→ **WHAT THE TASK ASKS**:
Reproduce every line of the records below verbatim, omitting the pictures from your output.

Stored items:
☆ ☆ ☆
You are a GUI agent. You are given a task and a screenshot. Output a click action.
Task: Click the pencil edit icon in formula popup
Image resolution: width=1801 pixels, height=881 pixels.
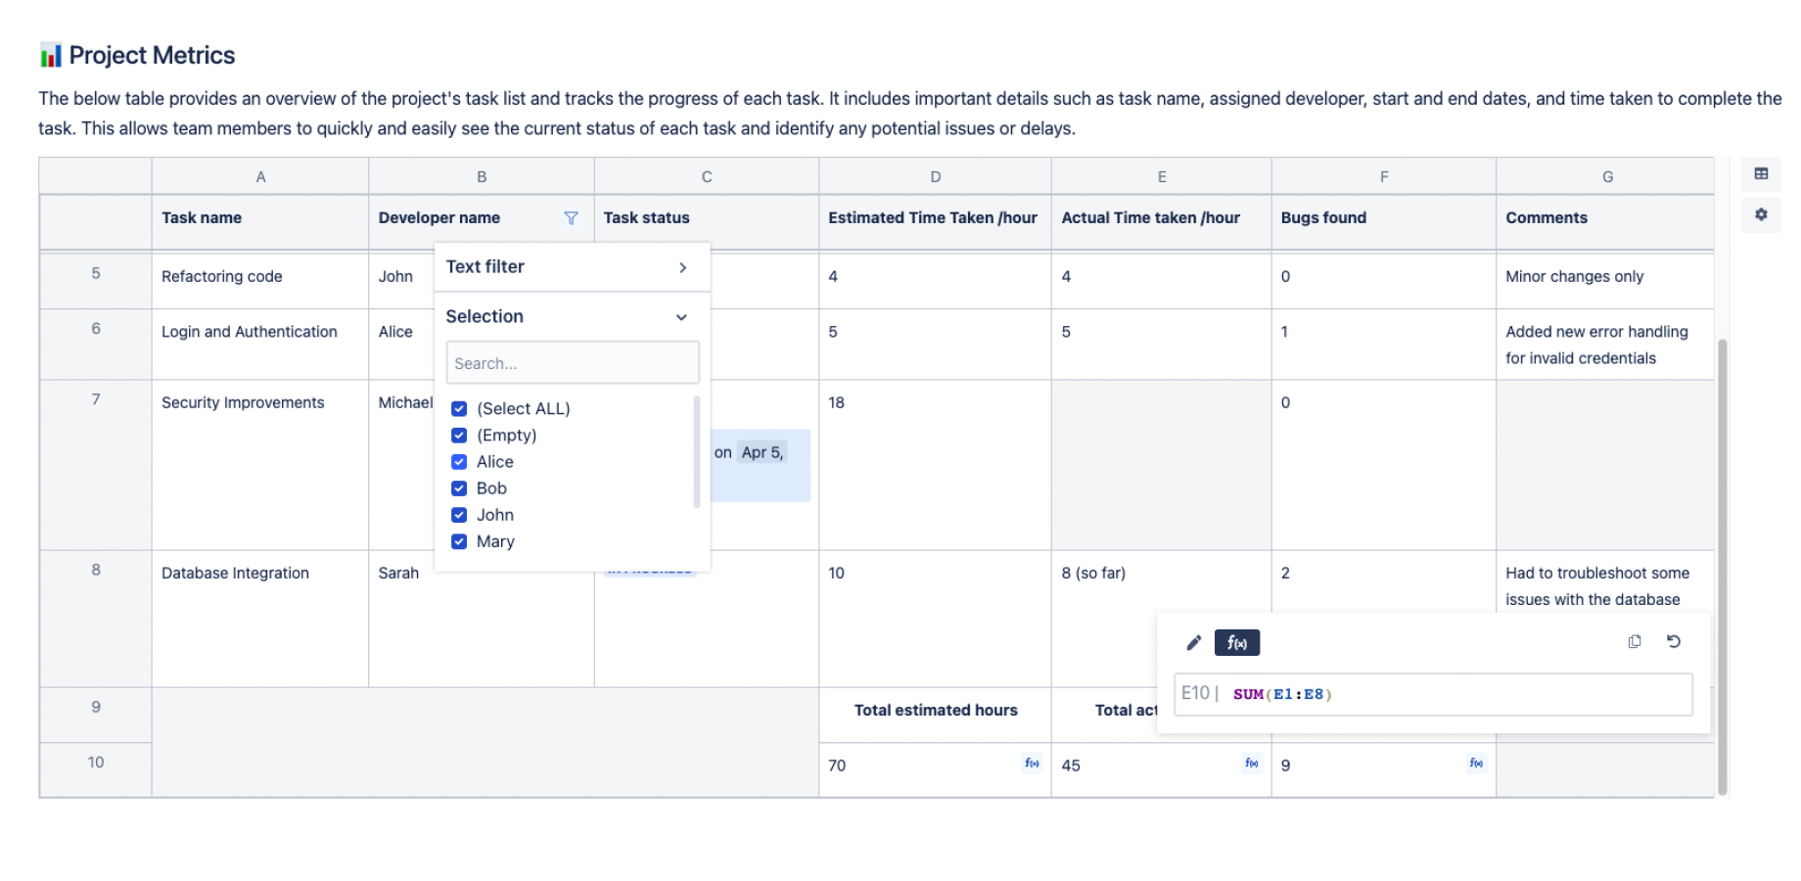tap(1193, 643)
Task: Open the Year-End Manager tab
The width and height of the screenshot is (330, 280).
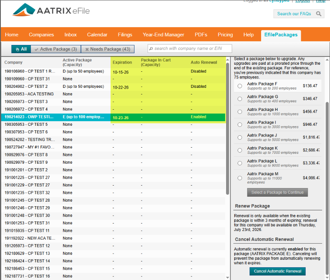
☆ ☆ ☆
→ **SOLUTION TO THIS PROBLEM**:
You are a GUI agent. You are given a task and a screenshot. Output a click action.
Task: Click the pencil edit icon in formula popup
Image resolution: width=1801 pixels, height=881 pixels.
tap(1193, 643)
Task: Open the Year-End Manager tab
The width and height of the screenshot is (330, 280).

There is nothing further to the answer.